Bayrock Group Founder/Real Estate Developer and Investor
Tevfik Arif was born to a Turkish family in the former Soviet Union in 1953. After studying international relations in Moscow, he spent 17 years as the deputy director of the Department of Hotel Management for the USSR’s Ministry of Commerce and Trade.
With the break up of the Soviet Union, Tevrik and his brother branched out into other industries, among them owning a jewelry business and a chromium plant. Then due to high-level connections, they were able to move into real estate development in Turkey, Azerbaijan, and Kazakhstan. In 2001, Tevrik moved part of the business to the United States and opened an office in Trump Tower, two floors down from the Trump Organization. He called his firm the Bayrock Group.

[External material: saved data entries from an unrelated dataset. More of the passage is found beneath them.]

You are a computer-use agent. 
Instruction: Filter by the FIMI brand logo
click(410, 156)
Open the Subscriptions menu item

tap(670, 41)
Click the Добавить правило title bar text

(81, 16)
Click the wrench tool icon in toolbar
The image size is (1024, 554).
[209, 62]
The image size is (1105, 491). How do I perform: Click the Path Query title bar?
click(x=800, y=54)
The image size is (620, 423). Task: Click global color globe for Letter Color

Tevrik Arif hired Felix Sater, a convicted felon with mob connections, as his managing director, and in 2003, Sater introduced the firm to Trump. While the Bayrock Group suggested Trump license his names to projects in Florida, Arizona, and New York, Trump reportedly found Arif’s international connections intriguing and wanted to expand his portfolio through them.
Their most high profile project was Trump SoHo in downtown Manhattan. Bayrock partnered with the Sapir Organization, founded by Tamir Sapir, a self-made billionaire born in the former Soviet republic of Georgia. Bayrock and Sapir would develop the property, and Trump would license his name, manage the condo-hotel, and own an 18% share.
In 2007, Bayrock secured $50 million in funding for the project from the FL Group, an Icelandic company “preferred by wealthy Russians ‘in favor with’ President Vladimir V. Putin” in exchange for a share of future profits. Donald, Ivanka, and Donald Trump Jr. all signed paperwork indicating they were aware of the deal. That deal led Bayrock finance director Jody Kriss to sue the company, alleging it was dodging taxes, cheating him out of millions of dollars, and operating as a front for money laundering. Kriss’ lawsuit said Bayrock “had occasionally received unexplained infusions of cash from accounts in Kazakhstan and Russia.” In December 2016, a New York federal judge granted permission for Kriss’ nine-year-old suit to move forward as a racketeering case.
In 2010, Tevfik Arif was one of 10 people arrested in Turkey and charged with running a prostitution ring aboard a $60 million dollar yacht called the Savarona. A Turkish court acquitted him in 2012.
In November 2011, Trump SoHo buyers sued Trump for fraud, claiming he and his co-defendants, including his children, had misrepresented the building’s sales success. Trump settled, agreeing to refund 90% of $3.16 million in deposits while admitting no wrongdoing. Trump SoHo failed in 2014, and Los Angeles-based real estate investor CIM Group bought the property at a foreclosure auction. Bayrock closed, and Arif reportedly moved to Turkey.
When Trump testified under oath in 2011 about his relationship with Bayrock, he said, “I don’t know who owns Bayrock,” and “I never really understood who owned Bayrock. I know they’re a developer that’s done quite a bit of work. But I don’t know how they have their ownership broken down.”